Problem details: Among the lines of the records, please find those that contain the word "agent" and copy them.
[Dataset records Boundary: Start]
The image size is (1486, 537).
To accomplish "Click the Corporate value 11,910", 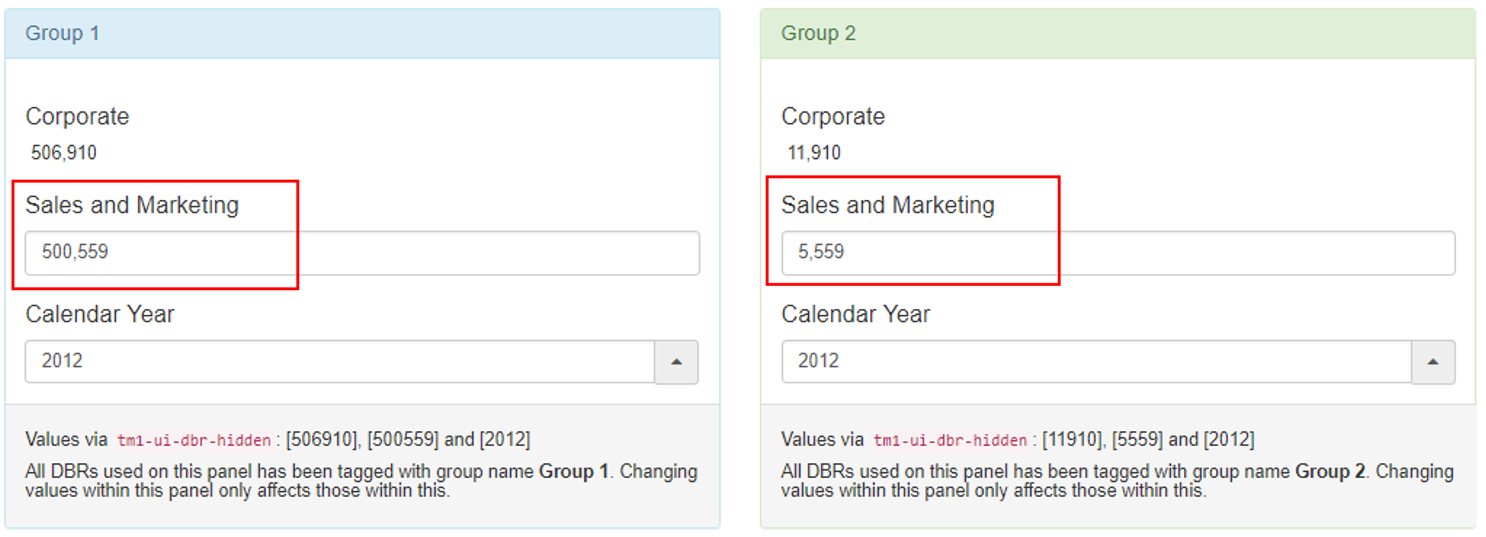I will (814, 154).
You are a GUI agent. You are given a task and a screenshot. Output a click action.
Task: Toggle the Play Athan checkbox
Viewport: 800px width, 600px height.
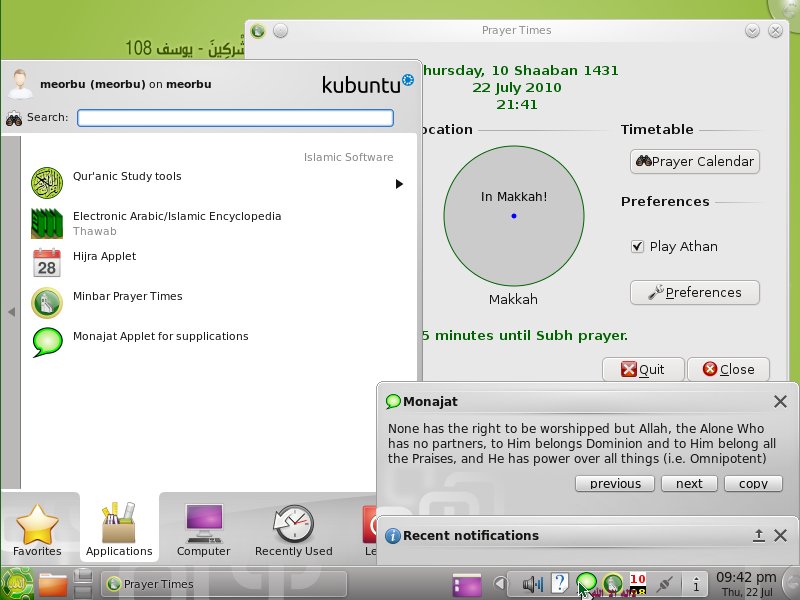tap(637, 246)
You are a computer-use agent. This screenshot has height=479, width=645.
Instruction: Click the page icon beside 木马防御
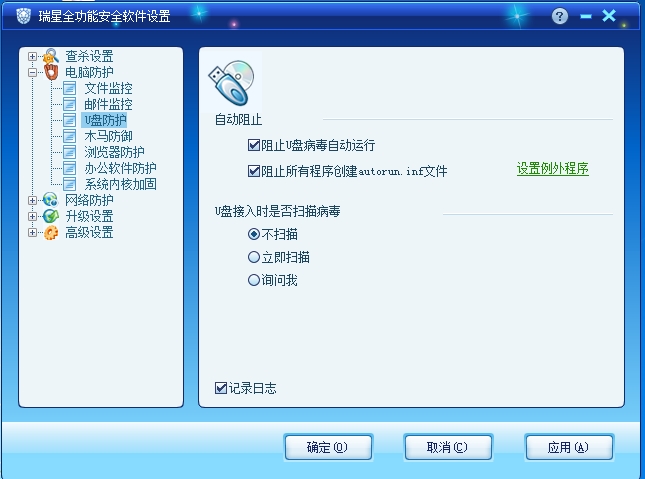[x=69, y=136]
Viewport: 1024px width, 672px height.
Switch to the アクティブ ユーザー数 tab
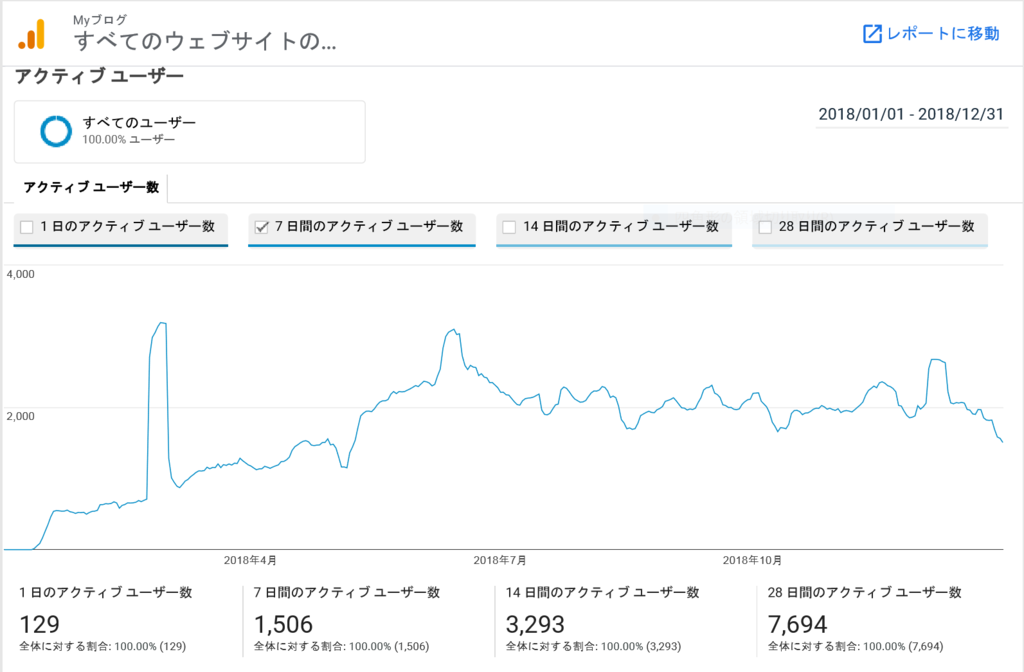pyautogui.click(x=90, y=187)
[Dataset records Boundary: End]
Completed task:
You are a GUI agent. You are given a task and a screenshot. Output a click action.
You are a computer-use agent. This screenshot has height=479, width=645.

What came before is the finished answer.